Pour rappel, Donovan était envoyé par l'Agora (grande instance démiurgique) pour surveiller 4 dissidents qui ont notamment commis un meurtre et qui semblaient chercher quelque chose dans la région de Chartres.
Nous avons joué deux séances de 9-10h chacune environ et sur ces deux séances, la plupart des actes des PJ et des scènes jouées l'ont été en fonction de leurs objectifs personnels dans lesquels sont venus se greffer les éléments scénarisés.
Ce qui m'a frappé, c'est à quel point l'histoire qui s'est construite est fondamentalement différente de celle que j'ai jouée avec mes autres tables.
Voici un petit comparatif entre deux parties différentes autour d'un même scénario :
Nos deux PJ ont découvert un sanctuaire : lieu bâti et protégé par des pouvoirs démiurgiques (ce qui est plutôt précieux pour les démiurges) dans lequel un miroir leur fait voir des images d'une scène du futur dans laquelle un homme étrange vêtu d'une cape et armé d'une rapière semble connaître le moyen d'entrer dans le sanctuaire, combat les deux PJ, les vainc, puis s'empare du miroir et d'un livre vierge qu'ils ont découvert dans une salle secrète de la cathédrale de Chartres.
Je vais vous détailler la suite selon ce que Fred et Nico ont fait et selon ce que mon autre table de Poitiers a fait :
Fred et Nico :
- Ménélas est parti cacher les deux objets dans son appartement personnel.
- Donovan a truffé le sanctuaire de relais pour sa foudre afin de piéger l'intrus.
- Seulement, l'intrus étant connecté au miroir en réalité, il s'est rendu directement chez Ménélas.
- Ménélas l'a laissé prendre son butin en essayant en vain de discuter avec lui. Il n'y a pas eu de combat.
- Ménélas a décidé de suivre discrètement cet homme qui portait un masque en bois.
- Celui-ci met les objets dans un fourgon et monte à la place du passager.
- Ménélas s'accroche discrètement au camion et arrive donc au repère des voleurs.
- Il appelle son comparse pour qu'il le rejoigne.
- Donovan vient au plus vite, là ils font le tour de la maison au sommet de laquelle, un homme vétu d'une cape ancienne se tient immobile depuis deux heures sur le toit.

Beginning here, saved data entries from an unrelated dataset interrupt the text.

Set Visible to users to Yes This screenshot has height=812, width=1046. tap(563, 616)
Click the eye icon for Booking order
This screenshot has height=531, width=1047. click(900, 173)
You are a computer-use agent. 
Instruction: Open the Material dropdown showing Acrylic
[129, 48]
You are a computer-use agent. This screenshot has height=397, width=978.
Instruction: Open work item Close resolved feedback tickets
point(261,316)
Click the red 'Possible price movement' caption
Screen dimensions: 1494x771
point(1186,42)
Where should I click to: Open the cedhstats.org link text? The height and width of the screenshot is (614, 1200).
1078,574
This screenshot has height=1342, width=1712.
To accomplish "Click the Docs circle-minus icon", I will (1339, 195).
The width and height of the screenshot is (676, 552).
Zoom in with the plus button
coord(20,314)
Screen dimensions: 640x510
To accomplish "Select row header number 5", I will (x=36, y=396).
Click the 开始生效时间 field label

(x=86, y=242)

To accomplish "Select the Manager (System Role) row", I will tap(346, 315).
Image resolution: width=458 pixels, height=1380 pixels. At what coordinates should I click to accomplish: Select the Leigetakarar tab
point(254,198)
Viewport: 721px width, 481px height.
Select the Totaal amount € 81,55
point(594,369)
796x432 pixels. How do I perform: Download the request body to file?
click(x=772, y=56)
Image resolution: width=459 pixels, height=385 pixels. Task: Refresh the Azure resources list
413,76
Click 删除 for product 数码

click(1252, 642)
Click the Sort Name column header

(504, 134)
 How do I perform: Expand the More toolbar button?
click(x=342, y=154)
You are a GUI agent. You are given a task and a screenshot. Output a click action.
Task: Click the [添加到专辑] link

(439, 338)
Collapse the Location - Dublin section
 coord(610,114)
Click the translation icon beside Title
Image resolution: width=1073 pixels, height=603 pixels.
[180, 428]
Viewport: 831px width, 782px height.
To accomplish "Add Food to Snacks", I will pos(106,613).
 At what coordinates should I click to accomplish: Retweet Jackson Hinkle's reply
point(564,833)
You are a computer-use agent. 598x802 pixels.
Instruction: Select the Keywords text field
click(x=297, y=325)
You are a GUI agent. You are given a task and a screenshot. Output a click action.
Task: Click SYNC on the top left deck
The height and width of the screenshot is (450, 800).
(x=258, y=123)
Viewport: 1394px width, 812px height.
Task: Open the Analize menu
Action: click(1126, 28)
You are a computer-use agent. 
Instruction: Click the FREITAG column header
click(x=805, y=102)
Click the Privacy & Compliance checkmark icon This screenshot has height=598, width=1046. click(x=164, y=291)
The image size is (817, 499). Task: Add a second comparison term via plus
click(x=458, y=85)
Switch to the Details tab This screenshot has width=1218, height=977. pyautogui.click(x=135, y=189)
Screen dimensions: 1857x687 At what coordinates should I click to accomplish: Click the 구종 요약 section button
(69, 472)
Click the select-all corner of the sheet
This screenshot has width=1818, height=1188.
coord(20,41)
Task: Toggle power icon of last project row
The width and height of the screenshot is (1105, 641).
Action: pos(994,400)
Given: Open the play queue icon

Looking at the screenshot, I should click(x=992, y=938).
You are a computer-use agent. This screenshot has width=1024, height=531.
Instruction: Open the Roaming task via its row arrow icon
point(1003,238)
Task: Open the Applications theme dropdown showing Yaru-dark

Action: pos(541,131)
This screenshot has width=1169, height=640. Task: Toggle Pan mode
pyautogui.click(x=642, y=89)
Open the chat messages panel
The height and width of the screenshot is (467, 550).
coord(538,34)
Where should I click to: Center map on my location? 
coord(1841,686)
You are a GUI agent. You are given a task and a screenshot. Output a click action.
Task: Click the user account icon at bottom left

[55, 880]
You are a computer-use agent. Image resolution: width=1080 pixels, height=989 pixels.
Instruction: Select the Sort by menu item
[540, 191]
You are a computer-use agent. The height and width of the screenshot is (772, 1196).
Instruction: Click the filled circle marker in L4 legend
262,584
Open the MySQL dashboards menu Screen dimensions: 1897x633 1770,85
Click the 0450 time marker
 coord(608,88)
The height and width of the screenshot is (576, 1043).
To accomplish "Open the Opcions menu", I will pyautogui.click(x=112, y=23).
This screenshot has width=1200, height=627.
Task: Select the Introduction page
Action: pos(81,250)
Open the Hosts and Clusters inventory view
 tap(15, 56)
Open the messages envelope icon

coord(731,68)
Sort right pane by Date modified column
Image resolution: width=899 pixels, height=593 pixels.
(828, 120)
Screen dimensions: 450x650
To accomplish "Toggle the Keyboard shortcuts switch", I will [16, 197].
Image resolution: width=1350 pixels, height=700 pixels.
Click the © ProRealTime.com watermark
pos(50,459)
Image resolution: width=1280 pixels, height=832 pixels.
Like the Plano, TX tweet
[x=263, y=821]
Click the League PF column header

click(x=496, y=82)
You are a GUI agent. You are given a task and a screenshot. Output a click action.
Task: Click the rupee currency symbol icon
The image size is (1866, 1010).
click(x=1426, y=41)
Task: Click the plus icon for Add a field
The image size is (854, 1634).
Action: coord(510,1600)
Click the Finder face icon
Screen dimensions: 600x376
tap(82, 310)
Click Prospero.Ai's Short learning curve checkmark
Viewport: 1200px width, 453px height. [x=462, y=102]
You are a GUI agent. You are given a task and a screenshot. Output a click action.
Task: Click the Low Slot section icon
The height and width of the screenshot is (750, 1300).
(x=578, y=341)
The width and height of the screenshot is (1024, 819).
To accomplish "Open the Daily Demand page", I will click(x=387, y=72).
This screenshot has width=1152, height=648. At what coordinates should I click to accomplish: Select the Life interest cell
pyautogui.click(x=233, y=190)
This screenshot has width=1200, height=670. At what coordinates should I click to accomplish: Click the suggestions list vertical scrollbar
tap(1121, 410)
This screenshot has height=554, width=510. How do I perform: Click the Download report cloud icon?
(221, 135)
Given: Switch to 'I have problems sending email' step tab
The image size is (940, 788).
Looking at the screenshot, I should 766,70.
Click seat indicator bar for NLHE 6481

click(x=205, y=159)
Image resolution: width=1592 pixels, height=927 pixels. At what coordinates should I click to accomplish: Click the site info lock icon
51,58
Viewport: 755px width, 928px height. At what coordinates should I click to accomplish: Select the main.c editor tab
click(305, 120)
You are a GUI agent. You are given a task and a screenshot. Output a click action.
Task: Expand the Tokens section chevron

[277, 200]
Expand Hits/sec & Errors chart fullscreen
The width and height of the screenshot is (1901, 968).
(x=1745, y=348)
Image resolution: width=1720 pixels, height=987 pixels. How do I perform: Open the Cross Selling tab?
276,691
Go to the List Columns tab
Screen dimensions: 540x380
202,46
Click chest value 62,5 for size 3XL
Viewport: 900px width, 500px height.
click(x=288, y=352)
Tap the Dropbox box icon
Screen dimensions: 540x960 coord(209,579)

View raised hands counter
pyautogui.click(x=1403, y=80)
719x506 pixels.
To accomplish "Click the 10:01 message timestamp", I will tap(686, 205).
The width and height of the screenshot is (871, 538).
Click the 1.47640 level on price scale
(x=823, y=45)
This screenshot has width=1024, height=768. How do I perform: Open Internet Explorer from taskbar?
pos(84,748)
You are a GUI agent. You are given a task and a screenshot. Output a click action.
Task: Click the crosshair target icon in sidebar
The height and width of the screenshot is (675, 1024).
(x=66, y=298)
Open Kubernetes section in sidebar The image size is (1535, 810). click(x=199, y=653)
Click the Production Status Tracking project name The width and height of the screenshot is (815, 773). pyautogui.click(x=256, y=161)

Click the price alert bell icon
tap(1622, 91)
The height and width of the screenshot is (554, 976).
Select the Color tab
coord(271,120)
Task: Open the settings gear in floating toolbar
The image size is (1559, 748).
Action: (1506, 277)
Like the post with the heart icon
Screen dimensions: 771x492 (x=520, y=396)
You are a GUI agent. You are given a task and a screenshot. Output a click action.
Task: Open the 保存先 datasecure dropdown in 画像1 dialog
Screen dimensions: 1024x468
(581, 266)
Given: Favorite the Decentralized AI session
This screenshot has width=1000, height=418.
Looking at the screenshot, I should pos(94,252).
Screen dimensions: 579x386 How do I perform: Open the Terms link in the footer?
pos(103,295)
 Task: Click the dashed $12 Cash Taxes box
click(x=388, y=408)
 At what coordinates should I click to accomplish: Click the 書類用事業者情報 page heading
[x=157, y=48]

- Les PJ s'introduisent dans la maison, crochètent une serrure, se rendent dans une salle de type salle de représentation théâtrale où des marionnettes gisent. Sur la mezzanine, un pantin articulé se déplace. Donovan lui balance un kunaï (poignard de jet japonais) chargé d'électricité et lui fait sa fête. Les marionnettes se mettent en marche vers les PJ qui grimpent les escaliers, le pantin a pris feu sous l'effet de la foudre et la pièce commence à cramer. Les deux gus montent rapidement à l'étage et croisent un homme d'une cinquantaine d'années. Donovan le menace et le tient en joue avec ses armes, l'homme se jette à terre et ne bouge plus. Ménélas se rend dans la chambre d'où sortait l'homme, il y découvre son miroir, son livre vierge et une réplique identique du miroir (ils sont ornés de corneilles en étain tous les deux, les motifs sont similaires). Sur un lit, un homme sans bras ni jambes, ni yeux, ni oreilles. Et l'homme à l'épée qui est en fait un pantin de bois contrôlé par l'homme-tronc (un golem). Ménélas lui lance son kunaï que Donovan lui a prêté, tandis que le pantin lui assène un coup d'épée qui lui tranche le bras. L'homme tronc meurt sous le coup du Kunaï.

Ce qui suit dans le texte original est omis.